Neuroscientific studies suggest that this heightened threat sensitivity is underpinned by hyperactivation in the amygdala and insular cortex, brain regions involved in fear processing and aversive learning (Etkin & Wager, 2007). Functional MRI experiments reveal that anxious individuals display exaggerated neural responses to uncertain or ambiguous outcomes, regardless of actual risk magnitude. These patterns are reflected in real-world behaviors: anxious people are more likely to purchase low-deductible insurance, avoid stock market participation, or forego potentially beneficial career changes due to fear of failure or embarrassment (Engelmann et al., 2015).

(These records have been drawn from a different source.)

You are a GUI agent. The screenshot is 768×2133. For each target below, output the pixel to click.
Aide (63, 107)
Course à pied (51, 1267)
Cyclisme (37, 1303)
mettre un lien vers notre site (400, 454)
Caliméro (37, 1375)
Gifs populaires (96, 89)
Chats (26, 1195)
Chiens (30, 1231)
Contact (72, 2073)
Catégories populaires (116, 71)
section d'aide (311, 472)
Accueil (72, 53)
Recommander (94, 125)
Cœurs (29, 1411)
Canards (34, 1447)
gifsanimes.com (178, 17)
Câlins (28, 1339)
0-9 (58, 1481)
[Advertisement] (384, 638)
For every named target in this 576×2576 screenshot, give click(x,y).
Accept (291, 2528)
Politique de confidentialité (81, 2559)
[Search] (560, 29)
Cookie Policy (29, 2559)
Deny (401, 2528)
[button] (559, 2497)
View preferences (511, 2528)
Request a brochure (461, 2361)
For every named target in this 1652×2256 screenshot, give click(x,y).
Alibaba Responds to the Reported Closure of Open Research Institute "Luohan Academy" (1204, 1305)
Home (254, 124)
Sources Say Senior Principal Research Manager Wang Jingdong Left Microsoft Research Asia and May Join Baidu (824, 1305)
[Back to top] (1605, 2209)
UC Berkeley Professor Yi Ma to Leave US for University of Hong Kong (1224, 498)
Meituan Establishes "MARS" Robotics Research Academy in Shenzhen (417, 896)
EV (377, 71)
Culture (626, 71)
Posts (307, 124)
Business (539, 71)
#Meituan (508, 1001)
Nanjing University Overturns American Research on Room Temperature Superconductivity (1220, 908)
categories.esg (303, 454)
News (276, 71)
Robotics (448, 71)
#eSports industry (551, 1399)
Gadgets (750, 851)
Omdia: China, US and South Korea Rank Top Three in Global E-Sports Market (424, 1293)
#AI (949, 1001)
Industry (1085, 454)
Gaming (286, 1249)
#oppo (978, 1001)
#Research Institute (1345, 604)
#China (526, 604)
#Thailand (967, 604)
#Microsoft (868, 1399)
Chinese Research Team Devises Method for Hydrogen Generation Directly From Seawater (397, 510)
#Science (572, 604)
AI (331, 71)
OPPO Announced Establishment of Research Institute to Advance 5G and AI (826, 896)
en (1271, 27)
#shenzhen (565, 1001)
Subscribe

Time preferences among individuals with anxiety disorders show more heterogeneity. Some studies find that, similar to depression, anxiety is associated with steeper temporal discounting—suggesting a preference for immediate, smaller rewards over larger, delayed ones (Rounds & Beck, 2010). This may reflect the desire to reduce present uncertainty or discomfort, even at the cost of long-term welfare. However, other findings suggest that the heightened vigilance characteristic of anxiety may sometimes enhance short-term planning and resource conservation. For example, anxious individuals may be more prone to budget conservatively or save for emergencies, driven by anticipatory worry about future financial shocks (Hartley & Phelps, 2012). This duality reflects the broader tension within anxiety between cognitive hyper-control and emotional dysregulation.
Anxiety also exerts profound effects on labor market behavior and career trajectories. Social anxiety in particular is strongly associated with difficulties in competitive or evaluative settings, such as job interviews, salary negotiations, and performance reviews. These impairments can limit upward occupational mobility and contribute to persistent wage stagnation, even among individuals with adequate skills or credentials (Lehrer et al., 2006). Additionally, workplace anxiety can lead to avoidance of leadership roles, over-reliance on routine tasks, and increased absenteeism due to anticipatory dread (Hirschfeld et al., 2000).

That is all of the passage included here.